D’une façon ou d’une autre.
La photo au présent. 

C’est au présent qu’elle se prend.
Mais c’est vers le passé qu’elle nous tire.
Jusqu’à abolir le passage du temps.
Passé présent intemporel.
Par ce regard qui me regarde.
Jusqu’à l’insupportable qui oblige à détourner le regard.
Insoutenable.

9/ Alors ces photos?
Figure de la répétition avons nous dit.

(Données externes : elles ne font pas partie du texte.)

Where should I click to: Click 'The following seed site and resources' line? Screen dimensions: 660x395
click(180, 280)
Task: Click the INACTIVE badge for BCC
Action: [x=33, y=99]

Qu’est ce qui se répète?
Par le voyage par les visages par les gestes par les postures par les lieux par les rires par les rencontres par les enfants par les vieux sages et les femmes forcément belles.

10/ les lignes de forces de ces histoires de ces récits mises en forme comme la Sicile et la mer.
La mer permanente comme l’amitié.
La Chine lointaine différente et indifférente.
Singulière comme impénétrable.
Comme l’esprit comme les mots, les photos tendent souvent à ramener l’inconnu au connu.
Le Tibet ailleurs. Que les photos ne visent pas à rapprocher. L’inde : ses odeurs, ses couleurs, ses foules et ses coexistences de l’agitation et du retrait.
Sont-elles un peu saisies ici ?
Il n’est pas facile de percevoir ce que l’on voit ; il faut beaucoup d’efforts, de concentration sur l’instant présent, sur ce qu’il offre à notre regard, pour ne pas limiter nos yeux à leur simple fonction de chambre noire.
Aveugles : ceux qui se sont contentés de voir, tranche Heidegger. Il a raison, hélas.
Jean-Marie Blas de Roblès, L’épaisseur de la chair, 2017.
Tu veux ma photo ?
ou bien
proxémies.
C’est à dire occupation de l’espace entre les choses les êtres vivants.